Il existe deux poids pesant sur nos vies: celui des règles et celui de nos sentiments. L'un devient fou, l'autre se lasse.
jeudi 5 août 2010
Vice.
Quelque chose bouillonne de te voir. Au creux de mon ventre. Ou peut-être plus bas. Il y a une demie année je ne pouvais dormir en pensant que la journée qui allait suivre serait décisive pour le restant de ma vie. Le gouffre s’approchait de moi et je m’y suis jetée. Gênée par le froid et par cette beauté qui se révélait avec cet important retard qui nous avait déchiré le cœur, je me suis lancée. Doucement.

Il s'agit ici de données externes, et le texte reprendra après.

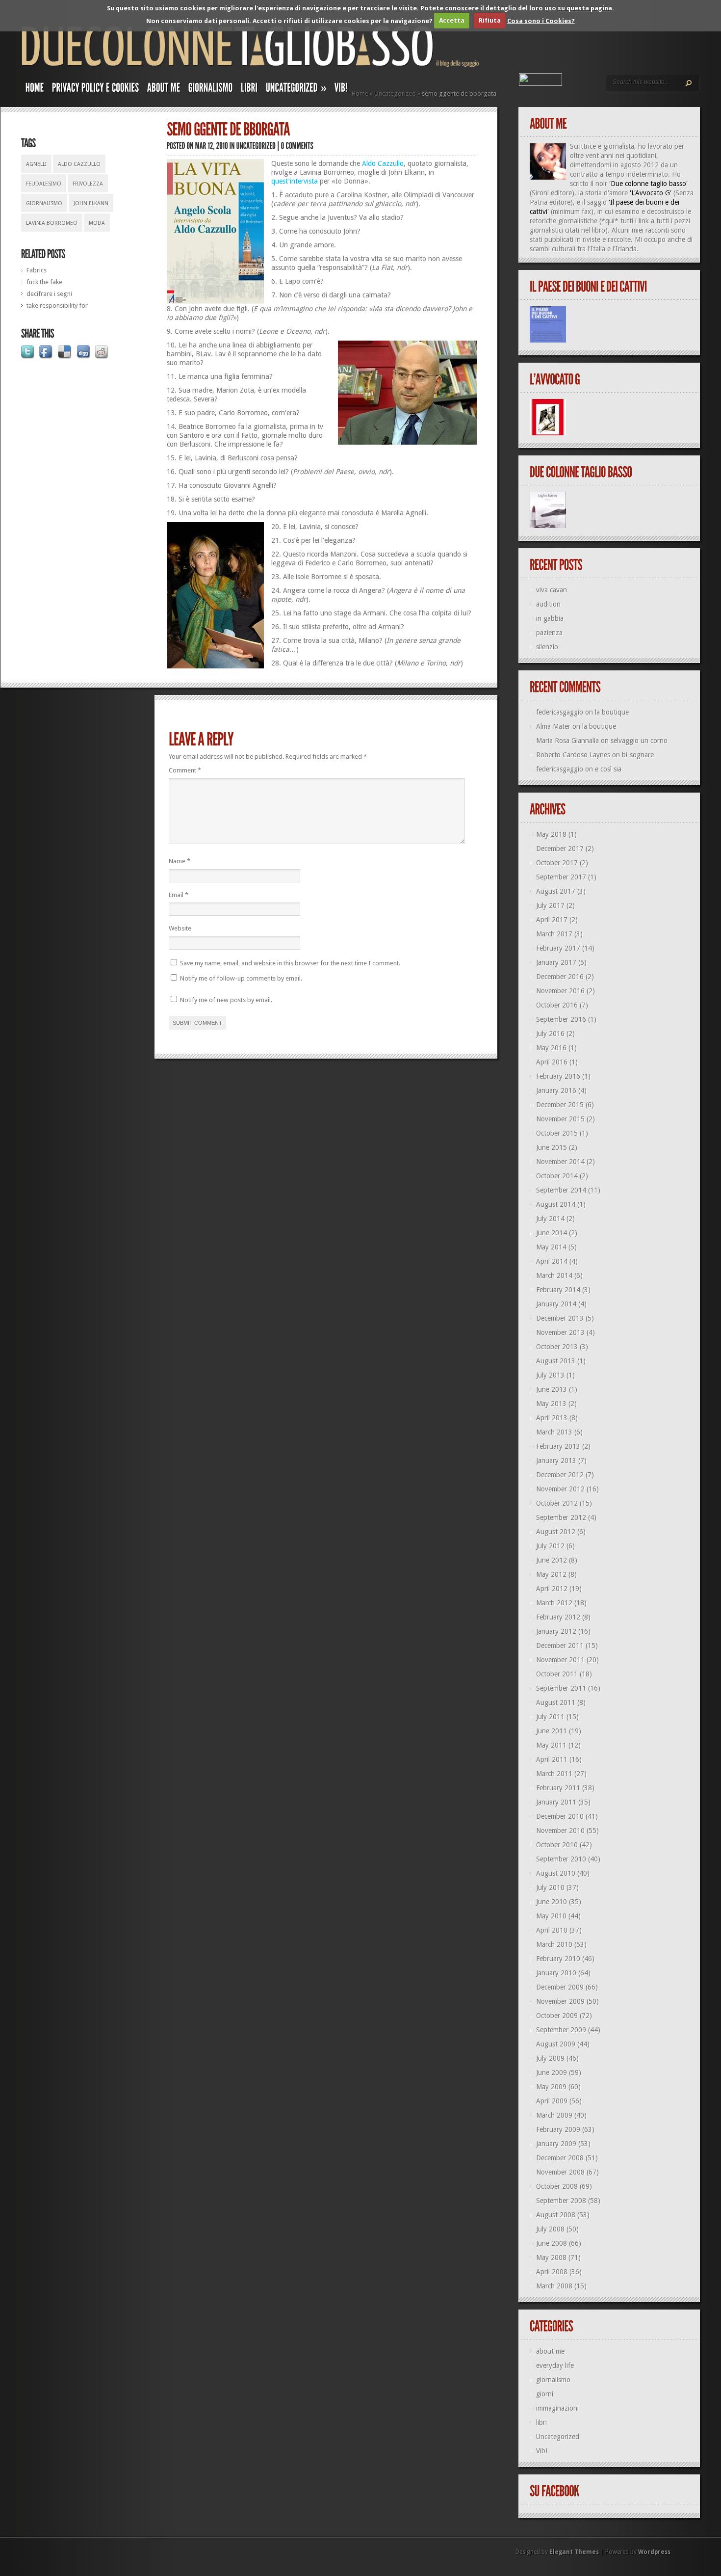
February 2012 (558, 1617)
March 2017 (554, 934)
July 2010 (550, 1887)
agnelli (36, 164)
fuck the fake (44, 282)
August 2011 (555, 1702)
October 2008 (557, 2186)
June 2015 (551, 1147)
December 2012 (560, 1475)
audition (548, 604)
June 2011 (551, 1731)
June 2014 (551, 1233)
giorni (544, 2394)
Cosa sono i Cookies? (541, 20)
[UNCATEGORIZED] (256, 145)
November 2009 (560, 2001)
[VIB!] (341, 90)
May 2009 (551, 2087)
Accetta (451, 20)
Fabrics (36, 270)
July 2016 (550, 1033)
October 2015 (557, 1133)
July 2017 (550, 905)
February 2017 (558, 948)
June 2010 (551, 1902)
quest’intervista (294, 181)
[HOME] (35, 90)
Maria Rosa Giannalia (567, 740)
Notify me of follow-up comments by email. (241, 978)
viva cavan (551, 590)
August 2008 (555, 2215)
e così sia (608, 769)
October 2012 (557, 1503)
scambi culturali (552, 249)
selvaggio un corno (639, 740)
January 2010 (556, 1973)
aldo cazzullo (79, 164)
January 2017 (556, 962)
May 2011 (551, 1745)
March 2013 (554, 1432)
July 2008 (550, 2229)
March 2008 (554, 2286)
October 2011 (557, 1674)
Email (178, 895)
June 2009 (551, 2072)
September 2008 (561, 2200)
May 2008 (551, 2257)
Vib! (541, 2451)
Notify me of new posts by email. (226, 1000)
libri (541, 2422)
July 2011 (550, 1717)
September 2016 (561, 1019)
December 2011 (560, 1645)
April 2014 (551, 1261)
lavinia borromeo (51, 223)
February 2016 (558, 1076)
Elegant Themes (574, 2552)
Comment (185, 770)
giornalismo (44, 203)
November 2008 (560, 2172)
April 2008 (551, 2272)
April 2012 (551, 1589)
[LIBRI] (249, 90)
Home (360, 93)
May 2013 (551, 1404)
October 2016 (557, 1005)
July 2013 (550, 1375)
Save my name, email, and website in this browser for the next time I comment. (290, 963)
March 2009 (554, 2115)
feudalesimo (43, 184)
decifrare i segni (49, 293)
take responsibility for (57, 305)
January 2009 (556, 2144)
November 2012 (560, 1489)
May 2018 (551, 834)
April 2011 (551, 1759)
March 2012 (554, 1603)
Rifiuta (490, 20)
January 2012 (556, 1631)
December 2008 (560, 2158)
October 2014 (557, 1176)
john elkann (91, 203)
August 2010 (555, 1873)
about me (550, 2351)
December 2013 (560, 1318)
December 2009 (560, 1987)
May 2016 (551, 1048)
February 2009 (558, 2129)
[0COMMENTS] (297, 145)
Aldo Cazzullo (383, 163)
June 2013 (551, 1389)
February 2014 (558, 1290)
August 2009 (555, 2044)
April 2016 (551, 1062)
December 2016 (560, 977)
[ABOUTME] (163, 90)
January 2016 (556, 1090)
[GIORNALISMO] (210, 90)
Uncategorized (395, 93)
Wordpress (654, 2552)
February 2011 (558, 1788)
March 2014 (554, 1275)
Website (180, 928)
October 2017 (557, 863)
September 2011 (561, 1688)
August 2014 (555, 1204)
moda (97, 223)
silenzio (547, 647)
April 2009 (551, 2101)
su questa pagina (585, 8)
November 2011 (560, 1660)
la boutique (612, 712)
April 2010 (551, 1930)
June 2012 (551, 1560)
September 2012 (561, 1517)
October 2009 (557, 2015)
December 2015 (560, 1105)
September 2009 (561, 2030)
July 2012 (550, 1546)
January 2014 (556, 1304)
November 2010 (560, 1830)
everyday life (555, 2365)
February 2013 (558, 1446)
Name (179, 861)
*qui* (609, 221)
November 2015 (560, 1119)
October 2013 (557, 1347)
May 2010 (551, 1916)
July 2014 (550, 1218)
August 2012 (555, 1532)
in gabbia (550, 618)
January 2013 (556, 1460)
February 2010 (558, 1959)
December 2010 (560, 1816)
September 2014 (561, 1190)
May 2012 (551, 1574)
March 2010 (554, 1944)
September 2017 (561, 877)
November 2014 (560, 1162)
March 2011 (554, 1774)
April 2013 (551, 1418)
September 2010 (561, 1859)
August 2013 (555, 1361)
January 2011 (556, 1802)
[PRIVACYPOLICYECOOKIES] (95, 90)
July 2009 (550, 2058)
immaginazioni (557, 2408)
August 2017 (555, 891)
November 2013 (560, 1332)
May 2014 (551, 1247)
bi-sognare (638, 755)
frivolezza (88, 184)
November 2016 (560, 991)
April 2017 (551, 920)
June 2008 (551, 2243)
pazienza (549, 633)
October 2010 (557, 1845)
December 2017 (560, 848)
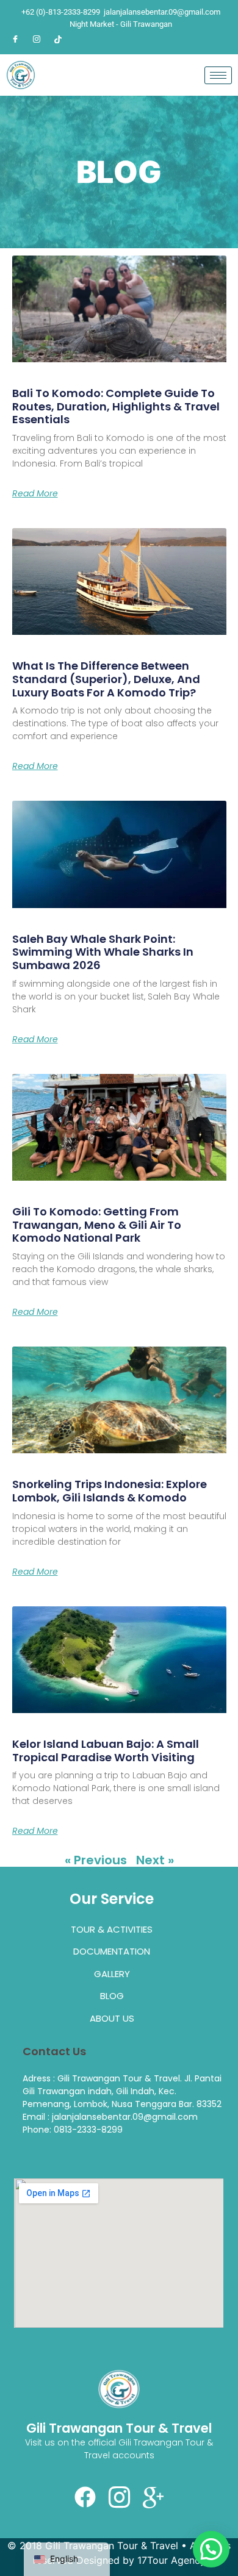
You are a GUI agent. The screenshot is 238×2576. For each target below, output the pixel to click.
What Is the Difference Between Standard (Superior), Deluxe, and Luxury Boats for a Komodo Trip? (106, 678)
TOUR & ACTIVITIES (112, 1929)
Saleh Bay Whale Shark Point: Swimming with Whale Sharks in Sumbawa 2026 (102, 952)
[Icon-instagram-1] (119, 2497)
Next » (155, 1860)
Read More (35, 493)
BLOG (112, 1995)
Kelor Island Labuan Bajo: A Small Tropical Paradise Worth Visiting (105, 1750)
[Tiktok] (58, 39)
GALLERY (112, 1973)
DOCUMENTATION (111, 1951)
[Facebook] (15, 39)
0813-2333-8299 (88, 2129)
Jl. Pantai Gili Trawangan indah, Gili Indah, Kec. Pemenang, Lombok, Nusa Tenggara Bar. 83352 (122, 2091)
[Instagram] (36, 39)
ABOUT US (112, 2018)
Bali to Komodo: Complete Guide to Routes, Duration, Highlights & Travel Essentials (116, 406)
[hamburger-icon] (218, 75)
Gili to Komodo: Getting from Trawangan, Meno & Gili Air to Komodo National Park (96, 1224)
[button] (211, 2549)
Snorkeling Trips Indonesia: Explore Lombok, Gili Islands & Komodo (109, 1490)
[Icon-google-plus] (153, 2497)
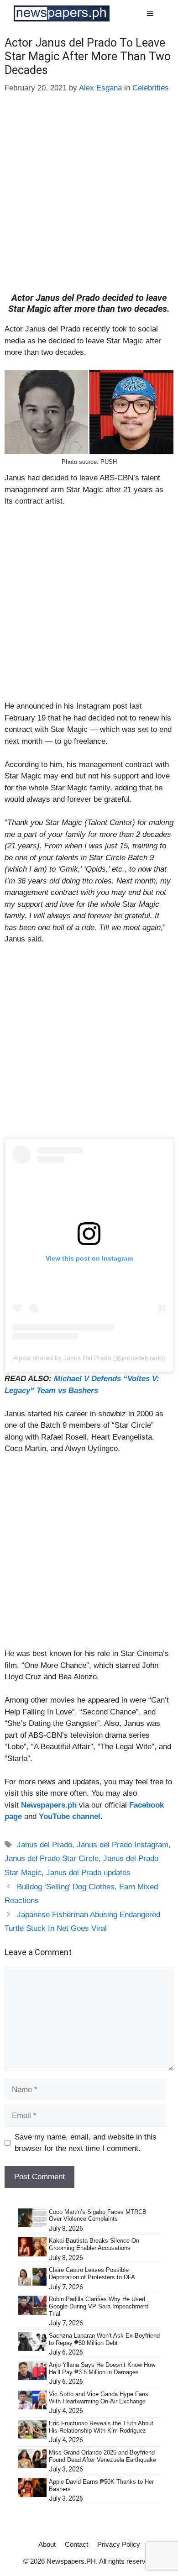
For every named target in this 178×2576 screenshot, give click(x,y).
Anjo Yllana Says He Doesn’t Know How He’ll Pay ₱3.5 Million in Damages (102, 2368)
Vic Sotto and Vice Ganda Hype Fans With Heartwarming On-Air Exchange (98, 2398)
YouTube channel (69, 1816)
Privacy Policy (118, 2544)
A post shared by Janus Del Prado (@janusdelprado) (89, 1358)
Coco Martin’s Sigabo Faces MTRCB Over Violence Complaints (98, 2215)
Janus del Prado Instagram (122, 1844)
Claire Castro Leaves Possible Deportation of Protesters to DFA (92, 2273)
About (47, 2544)
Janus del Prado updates (88, 1872)
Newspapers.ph (49, 1805)
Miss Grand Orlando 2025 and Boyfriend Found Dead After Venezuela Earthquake (102, 2456)
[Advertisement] (89, 199)
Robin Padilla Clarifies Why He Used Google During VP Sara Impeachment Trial (98, 2306)
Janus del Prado (44, 1844)
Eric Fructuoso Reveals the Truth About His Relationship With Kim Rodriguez (101, 2427)
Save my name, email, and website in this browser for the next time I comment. (86, 2143)
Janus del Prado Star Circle (52, 1858)
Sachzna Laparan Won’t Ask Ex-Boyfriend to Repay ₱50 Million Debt (104, 2339)
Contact (76, 2544)
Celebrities (150, 88)
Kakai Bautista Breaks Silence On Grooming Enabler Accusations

Comment faire autrement ? Il faut prendre son temps, il le fallait. Aujourd’hui est une journée humide et lourde. L’air me compresse. Pourtant, ce matin parait loin. L’ouragan qui mangeait mon cœur ce matin est proche, lui. Proche, omniprésent même. Il fait partie de moi.
Verre vide. J’ai deux solutions, me contenter de ma situation ou m’arranger pour que l’air qui remplit mon verre devienne du liquide. Liquide qui me fera basculer dans une ivresse incontrôlable. Je me tâte. Je n’ai pas envie de voir le monde tourner, encore une fois. Je n’ai pas envie non plus de regarder les autres sourire idiotement pendant que je me demande ce que font des inconnus rencontrés il y a des mois, dont j’ignore jusqu’aux prénoms. Alors tant pis, je pense à autre chose. Je pense aux corps qui se fatiguent inutilement. Je pense à des livres perdus, des paroles qui n’existent plus ainsi qu’à la campagne. Je pense à l’immensité des champs qui s’étendent et devant qui nous passons avec indifférence. Je pense à la terre qui souffre du soleil agressif et je pense à mes pieds nus écorchés par les cailloux. Je pense à nous. Le souvenir de mensonges lointains me traversent l’esprit et en découlent une légère larme. Attendue, je me connais un peu. Je pense à la cruauté humaine et au manque de réalité. Ce déclic qui nous fait perdre la tête et traiter les autres comme des sous-hommes, ce déclic qui nous fait nous soumettre à des choses ridicules. Je pense au ridicule de mes contraintes et à ma volonté de les dissoudre, en vain. Je repense à ce verre toujours vide que j’ai fini par exploser au sol. Particules de verre qui brillent sous les néons.
Encore une fois, je l’ai poussée dessus sans m’en vouloir. La vengeance est-elle légitime ? J’ai vu les cristaux s’accrocher à sa chair et former des gouttelettes écarlates. Tu cries, pour qu’on t’aide et après moi. Or pour une fois, enfin, tu es belle. La douleur crispe tes traits et transmet enfin quelque chose, quelque chose de différent que ta bêtise et ton mauvais goût.
Je marche en frissonnant, ma robe d’été ne suffit pas contre les agressions du vent. Il s’infiltre et glisse sur ma peau. Des mains caressent mes bras afin de les réchauffer, ce ne sont que les miennes. Personne n’est là pour m’empêcher de grelotter. Je tourne, tourne et ne vois personne. Je suis absolument seule dans l’étendue des champs, des vignes. J’enlève mes sandales, et je remarque que je suis blessée, tant pis, ce n’est pas bien grave. Je continue mon chemin et bientôt, le soleil est revenu. Un frisson de bien-être me parcoure de bas en haut. Rien n’est plus important qu’être là. Enfin, je vois une silhouette au loin, habits clairs et mine heureuse. Je m’assois non loin d’elle et respire profondément. Devant moi, une radio. Je me demande comment se fait-il qu’elle fonctionne encore mais j’appuie sur play. La musique vient, d’abord douce et presque silencieuse. Peu à peu, je monte le volume et elle éclate. Elle me donne l’impression de couvrir tous les bruits de la campagne. Les accords de piano et de violon me transpercent. La silhouette, enfin, se rapproche et me laisse un léger baiser sur l’épaule. Alors, nous pouvons nous allonger et regarder l’immensité de ces paysages qui n’appartiennent ni à nous, ni à personne.